Terror Attack in Russia Shines Spotlight on ISIS-K Recruiting Among Central Asians

Davis Center associate Vera Mironova, who has spent years studying militants from the ex-USSR, says that Russia’s war mobilization may have turned the concert hall outside Moscow into a relatively easy target.

Editor’s note: Russian investigators have brought terrorism charges against four citizens of Tajikistan following the March 22 attack that has left at least 137 dead and more than 100 injured. 

The extremist Islamic State group took responsibility almost immediately and U.S. officials have largely accepted the claim, adding that the branch known as Islamic State-Khorasan, or ISIS-K, may be the one behind the attack. As Davis Center associate Vera Mironova pointed out to the Financial Times, ISIS-K has recruited heavily among Tajiks.

Mironova is one of numerous analysts who suspect that Russian security forces’ preoccupation with Ukraine-related operations, including stamping out dissent at home, has distracted them from monitoring security threats, including terrorism, and left Moscow more vulnerable to attack. (Vladimir Putin and his supporters have doubled down on suggestions that Ukraine was to blame, an accusation vehemently denied by Kyiv.) 

In 2018, based on her fieldwork and interviews with militants from the former USSR, Mironova coauthored a report on jihadists from ex-Soviet Central Asia together with researchers Edward Lemon and William Tobey. The executive summary is reprinted below; the full text is available from Harvard’s Russia Matters Project.

Executive Summary

In the summer of 2018, the scenic, impoverished Central Asian nation of Tajikistan appeared in international headlines when Islamic State terrorists claimed credit for the killing of four Western cyclists who were run over by a car, then shot and stabbed to death. This was the first known terrorist attack on foreigners in Central Asia since a suicide bombing of the Chinese Embassy in Kyrgyzstan in 2016, and it appears to have been inspired by IS propaganda, though we do not know how much the group was involved in planning the attack, if at all. The violence serves as a jarring reminder that Islamist radicals from the five Central Asian nations once under Moscow’s control — Kazakhstan, Kyrgyzstan, Tajikistan, Turkmenistan and Uzbekistan — have become noteworthy players on the field of international terrorism. Thousands of radicals from formerly Soviet Central Asia have traveled to fight alongside IS in Syria and Iraq; hundreds more are in Afghanistan. Not counting the fighting in those three war-torn countries, nationals of Central Asia have been responsible for nearly 100 deaths in terrorist attacks outside their home region in the past five years. But many important aspects of the phenomenon need more in-depth study.

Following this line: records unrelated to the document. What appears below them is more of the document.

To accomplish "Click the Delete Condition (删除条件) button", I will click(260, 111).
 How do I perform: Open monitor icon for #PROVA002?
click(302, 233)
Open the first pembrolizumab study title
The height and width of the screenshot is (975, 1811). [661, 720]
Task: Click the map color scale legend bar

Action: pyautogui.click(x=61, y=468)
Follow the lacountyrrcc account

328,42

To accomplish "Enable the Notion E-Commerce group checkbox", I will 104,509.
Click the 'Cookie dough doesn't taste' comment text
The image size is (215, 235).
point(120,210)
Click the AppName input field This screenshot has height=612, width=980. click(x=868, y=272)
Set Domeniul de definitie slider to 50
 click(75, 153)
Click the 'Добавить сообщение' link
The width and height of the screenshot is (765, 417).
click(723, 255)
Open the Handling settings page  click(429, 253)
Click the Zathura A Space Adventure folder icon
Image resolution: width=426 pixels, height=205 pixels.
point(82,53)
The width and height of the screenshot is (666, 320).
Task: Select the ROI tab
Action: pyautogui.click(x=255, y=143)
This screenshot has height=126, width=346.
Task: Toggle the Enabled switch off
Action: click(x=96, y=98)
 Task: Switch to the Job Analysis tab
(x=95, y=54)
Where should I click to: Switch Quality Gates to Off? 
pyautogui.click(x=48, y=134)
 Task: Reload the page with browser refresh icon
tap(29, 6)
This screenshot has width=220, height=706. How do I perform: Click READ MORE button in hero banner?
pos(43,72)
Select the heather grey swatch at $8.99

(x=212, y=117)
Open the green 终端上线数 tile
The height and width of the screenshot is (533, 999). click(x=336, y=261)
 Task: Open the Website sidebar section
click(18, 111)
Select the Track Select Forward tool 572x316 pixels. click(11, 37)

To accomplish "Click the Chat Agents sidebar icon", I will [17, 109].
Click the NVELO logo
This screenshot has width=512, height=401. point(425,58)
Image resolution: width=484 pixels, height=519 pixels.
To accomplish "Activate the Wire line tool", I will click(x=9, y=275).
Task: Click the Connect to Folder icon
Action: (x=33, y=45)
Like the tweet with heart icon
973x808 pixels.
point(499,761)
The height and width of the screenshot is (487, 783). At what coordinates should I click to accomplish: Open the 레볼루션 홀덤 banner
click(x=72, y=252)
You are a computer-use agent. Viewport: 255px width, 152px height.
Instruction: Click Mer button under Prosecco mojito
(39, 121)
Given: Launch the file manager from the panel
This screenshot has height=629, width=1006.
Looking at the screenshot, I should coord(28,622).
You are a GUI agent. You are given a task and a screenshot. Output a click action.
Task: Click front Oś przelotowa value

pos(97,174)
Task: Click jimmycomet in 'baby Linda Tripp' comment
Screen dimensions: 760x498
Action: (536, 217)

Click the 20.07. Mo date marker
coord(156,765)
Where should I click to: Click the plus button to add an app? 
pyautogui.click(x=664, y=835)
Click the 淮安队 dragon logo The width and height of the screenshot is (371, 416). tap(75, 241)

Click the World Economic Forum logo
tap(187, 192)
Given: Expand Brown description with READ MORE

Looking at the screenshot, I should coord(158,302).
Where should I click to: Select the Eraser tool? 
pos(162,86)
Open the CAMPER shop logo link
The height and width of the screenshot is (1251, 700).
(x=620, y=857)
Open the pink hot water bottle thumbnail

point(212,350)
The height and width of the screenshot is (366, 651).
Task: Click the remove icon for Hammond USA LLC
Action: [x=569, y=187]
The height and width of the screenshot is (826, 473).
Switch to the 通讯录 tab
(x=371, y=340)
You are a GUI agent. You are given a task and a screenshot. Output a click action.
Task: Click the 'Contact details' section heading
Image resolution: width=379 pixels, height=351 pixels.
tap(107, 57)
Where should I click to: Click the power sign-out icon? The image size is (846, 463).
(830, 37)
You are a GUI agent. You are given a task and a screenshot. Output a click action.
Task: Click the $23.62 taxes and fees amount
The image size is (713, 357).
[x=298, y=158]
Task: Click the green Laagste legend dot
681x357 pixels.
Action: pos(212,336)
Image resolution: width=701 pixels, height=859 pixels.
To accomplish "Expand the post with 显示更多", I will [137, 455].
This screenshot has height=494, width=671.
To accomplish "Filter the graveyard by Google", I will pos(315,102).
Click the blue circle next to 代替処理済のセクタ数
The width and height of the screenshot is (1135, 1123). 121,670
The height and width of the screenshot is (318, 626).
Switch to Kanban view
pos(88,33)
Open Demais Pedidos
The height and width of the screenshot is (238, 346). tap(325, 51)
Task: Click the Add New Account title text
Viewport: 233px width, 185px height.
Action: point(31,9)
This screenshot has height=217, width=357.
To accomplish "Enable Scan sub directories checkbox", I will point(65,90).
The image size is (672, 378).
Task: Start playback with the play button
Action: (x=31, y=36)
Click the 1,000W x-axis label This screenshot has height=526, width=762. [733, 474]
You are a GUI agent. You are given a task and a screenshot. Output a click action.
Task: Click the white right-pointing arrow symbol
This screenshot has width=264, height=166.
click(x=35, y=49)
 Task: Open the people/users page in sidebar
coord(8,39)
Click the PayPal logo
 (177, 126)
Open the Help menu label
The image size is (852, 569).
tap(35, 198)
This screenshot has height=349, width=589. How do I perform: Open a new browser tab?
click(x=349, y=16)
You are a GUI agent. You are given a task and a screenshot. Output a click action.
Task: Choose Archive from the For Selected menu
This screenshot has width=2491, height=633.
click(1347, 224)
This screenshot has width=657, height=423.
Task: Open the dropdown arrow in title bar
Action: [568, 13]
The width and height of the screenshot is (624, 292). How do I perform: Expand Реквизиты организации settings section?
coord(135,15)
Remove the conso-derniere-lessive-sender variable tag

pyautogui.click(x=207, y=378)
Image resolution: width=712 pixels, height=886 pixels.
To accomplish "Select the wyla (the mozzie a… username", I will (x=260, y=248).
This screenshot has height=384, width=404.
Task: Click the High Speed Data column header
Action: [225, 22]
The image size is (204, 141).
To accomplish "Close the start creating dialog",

This research paper attempts to answer four basic sets of questions: (1) Is Central Asia becoming a new source of violent extremism that transcends borders, and possibly continents? (2) If so, why? What causes nationals of Central Asia to take up arms and participate in political violence? (3) As IS has been all but defeated in Iraq and Syria, what will Central Asian extremists who have thrown in their lot with the terrorist group do next? And (4) do jihadists from Central Asia aspire to acquire and use weapons of mass destruction? If so, how significant a threat do they pose and who would be its likeliest targets?

None of the answers is as straightforward as we would like, and far more attention should be paid to the differences and similarities among the five Central Asian states. But key findings generated by our research include the following:

  • The civil war in Syria and the rise of IS in the Middle East have spurred an increase in the number of Central Asians participating in extremist violence beyond their home region; however, comparatively speaking, the international threat should not be exaggerated: Although Central Asians make up about 1 percent of the world’s population, they were responsible for 0.14 percent of the world’s terrorist attacks in the past decade, based on data from the Global Terrorism Database.
  • While the causes of radicalization vary widely, field research by two of the authors, as well as other scholars, suggests that two significant factors are (a) real and/or perceived injustices or failures that lead to an extreme rejection of society and (b) affinity for “a culture of violence.” These factors can overlap with a search for adventure and/or a sense of belonging and meaning. Contrary to popular belief, relative poverty, religiosity, and lack of education do not seem to be strong predictors of radicalization.
  • These authors’ research also suggests that a significant number of Central Asian extremists who went to fight in the Middle East became radicalized abroad, primarily while working in Russia or Turkey.
  • Other scholars’ research suggests that recent terrorist attacks and plots with a jihadist agenda in peaceful countries have more often been the work of local residents without combat experience than of former combatants.
  • The next steps of Central Asian jihadists in foreign combat zones are exceedingly difficult to predict. Those who manage to escape from Iraq and Syria will have three basic options: to continue their fight in a different conflict zone, Afghanistan being the most likely; to go back to Central Asia, which does not seem like an option many find appealing; and to settle in a third country, whether to live peacefully or to keep fighting.
  • The evidence indicates that Afghanistan-based militant groups, most notably the Islamic State Khorasan Province (ISKP), are targeting Central Asian recruits. But the inflow of foreign fighters is less intense than to Syria and Iraq in 2014-2015.
  • While lone attackers attempting to commit acts of violence—whether inspired by radical propaganda or other factors—will continue to be difficult to identify before they do damage, policymakers and law-enforcement authorities would be wise to cooperate across borders in tracking those Central Asian extremists who plug into networks of like-minded radicals and/or criminal groups.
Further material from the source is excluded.